**Data supplied**
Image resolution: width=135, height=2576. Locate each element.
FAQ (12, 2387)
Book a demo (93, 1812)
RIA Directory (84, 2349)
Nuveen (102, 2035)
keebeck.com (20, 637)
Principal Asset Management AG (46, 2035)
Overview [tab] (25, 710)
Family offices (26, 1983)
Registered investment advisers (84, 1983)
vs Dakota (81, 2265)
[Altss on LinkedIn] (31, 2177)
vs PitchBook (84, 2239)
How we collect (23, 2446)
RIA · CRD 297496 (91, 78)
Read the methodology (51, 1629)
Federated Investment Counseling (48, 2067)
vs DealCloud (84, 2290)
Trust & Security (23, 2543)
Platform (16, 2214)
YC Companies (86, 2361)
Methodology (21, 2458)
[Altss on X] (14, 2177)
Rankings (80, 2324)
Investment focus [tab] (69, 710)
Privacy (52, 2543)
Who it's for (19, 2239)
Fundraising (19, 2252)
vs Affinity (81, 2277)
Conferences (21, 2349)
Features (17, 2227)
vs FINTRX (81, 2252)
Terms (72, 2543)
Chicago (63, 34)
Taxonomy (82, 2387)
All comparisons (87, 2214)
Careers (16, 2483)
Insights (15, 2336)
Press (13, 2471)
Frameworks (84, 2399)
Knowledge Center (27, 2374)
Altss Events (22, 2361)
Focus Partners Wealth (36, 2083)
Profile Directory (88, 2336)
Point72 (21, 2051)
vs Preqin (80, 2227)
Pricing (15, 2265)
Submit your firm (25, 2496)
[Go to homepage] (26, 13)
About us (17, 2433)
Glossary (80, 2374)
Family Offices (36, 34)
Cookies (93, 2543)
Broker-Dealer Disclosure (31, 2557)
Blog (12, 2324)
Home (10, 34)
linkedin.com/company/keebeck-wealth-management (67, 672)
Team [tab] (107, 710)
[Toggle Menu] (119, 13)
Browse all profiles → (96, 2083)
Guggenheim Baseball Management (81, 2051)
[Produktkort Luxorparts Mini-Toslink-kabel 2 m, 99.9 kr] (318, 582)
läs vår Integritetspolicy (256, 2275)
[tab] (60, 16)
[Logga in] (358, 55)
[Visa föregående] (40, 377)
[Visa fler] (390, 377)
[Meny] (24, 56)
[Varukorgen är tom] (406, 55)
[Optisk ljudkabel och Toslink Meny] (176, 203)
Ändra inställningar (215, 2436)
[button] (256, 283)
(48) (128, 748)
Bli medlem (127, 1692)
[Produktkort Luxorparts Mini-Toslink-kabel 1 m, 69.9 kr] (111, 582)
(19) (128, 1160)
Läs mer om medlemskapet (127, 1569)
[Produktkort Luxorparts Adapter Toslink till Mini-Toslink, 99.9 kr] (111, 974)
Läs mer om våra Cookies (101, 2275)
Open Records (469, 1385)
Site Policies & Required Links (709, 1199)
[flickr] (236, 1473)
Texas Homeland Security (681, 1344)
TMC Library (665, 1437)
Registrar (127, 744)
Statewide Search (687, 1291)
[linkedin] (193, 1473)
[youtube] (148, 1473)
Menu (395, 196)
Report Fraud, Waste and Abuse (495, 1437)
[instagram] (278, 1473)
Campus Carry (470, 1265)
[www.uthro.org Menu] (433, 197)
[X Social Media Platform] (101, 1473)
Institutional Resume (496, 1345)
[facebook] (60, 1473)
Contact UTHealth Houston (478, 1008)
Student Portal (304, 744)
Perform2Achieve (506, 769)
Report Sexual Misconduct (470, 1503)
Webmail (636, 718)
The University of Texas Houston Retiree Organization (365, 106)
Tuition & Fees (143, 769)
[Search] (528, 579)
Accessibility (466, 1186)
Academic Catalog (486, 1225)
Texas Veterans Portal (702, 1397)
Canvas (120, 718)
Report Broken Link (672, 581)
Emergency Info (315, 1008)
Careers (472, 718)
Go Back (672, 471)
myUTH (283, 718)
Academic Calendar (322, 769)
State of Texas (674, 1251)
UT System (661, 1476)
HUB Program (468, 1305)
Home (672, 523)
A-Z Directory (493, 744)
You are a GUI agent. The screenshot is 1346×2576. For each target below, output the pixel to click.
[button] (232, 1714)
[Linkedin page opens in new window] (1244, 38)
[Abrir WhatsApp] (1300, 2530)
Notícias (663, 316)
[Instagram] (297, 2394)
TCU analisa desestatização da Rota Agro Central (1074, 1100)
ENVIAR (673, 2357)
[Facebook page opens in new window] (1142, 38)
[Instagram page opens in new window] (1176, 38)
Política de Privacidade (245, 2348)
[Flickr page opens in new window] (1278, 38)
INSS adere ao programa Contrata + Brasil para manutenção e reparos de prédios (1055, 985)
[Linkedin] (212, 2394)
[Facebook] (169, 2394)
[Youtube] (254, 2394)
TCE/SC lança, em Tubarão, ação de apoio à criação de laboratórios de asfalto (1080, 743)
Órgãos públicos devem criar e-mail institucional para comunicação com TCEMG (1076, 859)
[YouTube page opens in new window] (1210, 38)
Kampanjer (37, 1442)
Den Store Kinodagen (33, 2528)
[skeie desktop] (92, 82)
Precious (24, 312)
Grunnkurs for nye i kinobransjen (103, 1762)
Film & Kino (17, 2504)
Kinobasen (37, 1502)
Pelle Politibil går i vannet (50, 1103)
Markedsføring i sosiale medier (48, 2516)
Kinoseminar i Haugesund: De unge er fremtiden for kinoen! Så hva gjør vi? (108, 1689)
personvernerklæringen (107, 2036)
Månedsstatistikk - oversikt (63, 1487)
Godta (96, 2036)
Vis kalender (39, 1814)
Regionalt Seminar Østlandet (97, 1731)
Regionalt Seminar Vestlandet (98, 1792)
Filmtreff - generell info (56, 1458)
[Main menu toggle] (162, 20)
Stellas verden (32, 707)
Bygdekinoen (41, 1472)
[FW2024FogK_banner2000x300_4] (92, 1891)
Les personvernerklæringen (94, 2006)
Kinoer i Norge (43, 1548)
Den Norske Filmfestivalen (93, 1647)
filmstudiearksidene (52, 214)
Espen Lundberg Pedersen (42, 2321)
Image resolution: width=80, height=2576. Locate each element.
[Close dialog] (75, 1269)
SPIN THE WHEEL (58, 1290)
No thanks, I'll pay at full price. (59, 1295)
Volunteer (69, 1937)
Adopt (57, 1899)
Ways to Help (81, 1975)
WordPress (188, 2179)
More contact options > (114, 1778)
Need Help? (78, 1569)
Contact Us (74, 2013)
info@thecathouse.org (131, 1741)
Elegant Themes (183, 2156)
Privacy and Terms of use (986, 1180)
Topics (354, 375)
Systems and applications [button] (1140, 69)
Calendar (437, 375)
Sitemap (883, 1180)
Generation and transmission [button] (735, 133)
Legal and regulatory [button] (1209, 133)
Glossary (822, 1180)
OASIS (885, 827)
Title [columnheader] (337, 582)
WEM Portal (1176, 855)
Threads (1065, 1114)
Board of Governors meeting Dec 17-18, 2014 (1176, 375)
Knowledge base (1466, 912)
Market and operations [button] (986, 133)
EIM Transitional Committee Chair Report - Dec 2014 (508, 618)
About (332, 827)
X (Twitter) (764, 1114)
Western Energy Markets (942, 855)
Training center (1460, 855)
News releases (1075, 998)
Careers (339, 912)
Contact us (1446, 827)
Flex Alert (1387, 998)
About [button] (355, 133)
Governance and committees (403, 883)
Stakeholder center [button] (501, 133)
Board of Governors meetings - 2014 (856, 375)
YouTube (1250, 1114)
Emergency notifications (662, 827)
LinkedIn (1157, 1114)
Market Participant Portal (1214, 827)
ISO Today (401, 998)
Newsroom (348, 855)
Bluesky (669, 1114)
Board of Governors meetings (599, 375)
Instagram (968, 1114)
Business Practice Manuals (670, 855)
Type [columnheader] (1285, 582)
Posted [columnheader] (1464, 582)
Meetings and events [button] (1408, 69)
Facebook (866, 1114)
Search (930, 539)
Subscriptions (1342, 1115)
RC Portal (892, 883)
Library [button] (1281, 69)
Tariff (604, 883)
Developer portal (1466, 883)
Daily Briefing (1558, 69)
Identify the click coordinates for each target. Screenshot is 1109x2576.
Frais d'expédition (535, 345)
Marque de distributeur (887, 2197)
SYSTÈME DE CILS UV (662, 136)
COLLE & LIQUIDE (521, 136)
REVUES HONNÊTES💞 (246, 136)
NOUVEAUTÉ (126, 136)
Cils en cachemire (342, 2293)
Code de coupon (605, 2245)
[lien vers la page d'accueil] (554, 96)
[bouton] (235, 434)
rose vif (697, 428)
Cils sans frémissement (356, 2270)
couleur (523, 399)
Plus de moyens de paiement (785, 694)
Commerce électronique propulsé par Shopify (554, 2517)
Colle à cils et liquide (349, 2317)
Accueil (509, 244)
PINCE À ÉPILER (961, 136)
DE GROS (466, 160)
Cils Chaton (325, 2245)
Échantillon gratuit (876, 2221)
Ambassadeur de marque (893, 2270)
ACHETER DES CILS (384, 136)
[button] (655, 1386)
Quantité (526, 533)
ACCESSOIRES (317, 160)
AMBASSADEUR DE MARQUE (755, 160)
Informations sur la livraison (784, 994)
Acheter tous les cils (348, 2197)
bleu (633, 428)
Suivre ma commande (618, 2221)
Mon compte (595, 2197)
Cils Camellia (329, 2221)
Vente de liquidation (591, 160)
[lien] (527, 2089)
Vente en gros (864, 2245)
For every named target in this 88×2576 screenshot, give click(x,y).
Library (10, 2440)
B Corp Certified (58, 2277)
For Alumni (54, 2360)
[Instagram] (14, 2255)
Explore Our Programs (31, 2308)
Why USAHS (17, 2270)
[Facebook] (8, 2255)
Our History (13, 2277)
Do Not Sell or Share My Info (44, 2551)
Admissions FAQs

**Task requirements**
Whatever else the listing above holds, retype exactly only the lines from the one containing "Blog (12, 2324)" to the one containing "(19) (128, 1160)", both ends kept.

**Expected answer**
Blog (12, 2324)
Home (10, 34)
linkedin.com/company/keebeck-wealth-management (67, 672)
Team [tab] (107, 710)
[Toggle Menu] (119, 13)
Browse all profiles → (96, 2083)
Guggenheim Baseball Management (81, 2051)
[Produktkort Luxorparts Mini-Toslink-kabel 2 m, 99.9 kr] (318, 582)
läs vår Integritetspolicy (256, 2275)
[tab] (60, 16)
[Logga in] (358, 55)
[Visa föregående] (40, 377)
[Visa fler] (390, 377)
[Meny] (24, 56)
[Varukorgen är tom] (406, 55)
[Optisk ljudkabel och Toslink Meny] (176, 203)
Ändra inställningar (215, 2436)
[button] (256, 283)
(48) (128, 748)
Bli medlem (127, 1692)
[Produktkort Luxorparts Mini-Toslink-kabel 1 m, 69.9 kr] (111, 582)
(19) (128, 1160)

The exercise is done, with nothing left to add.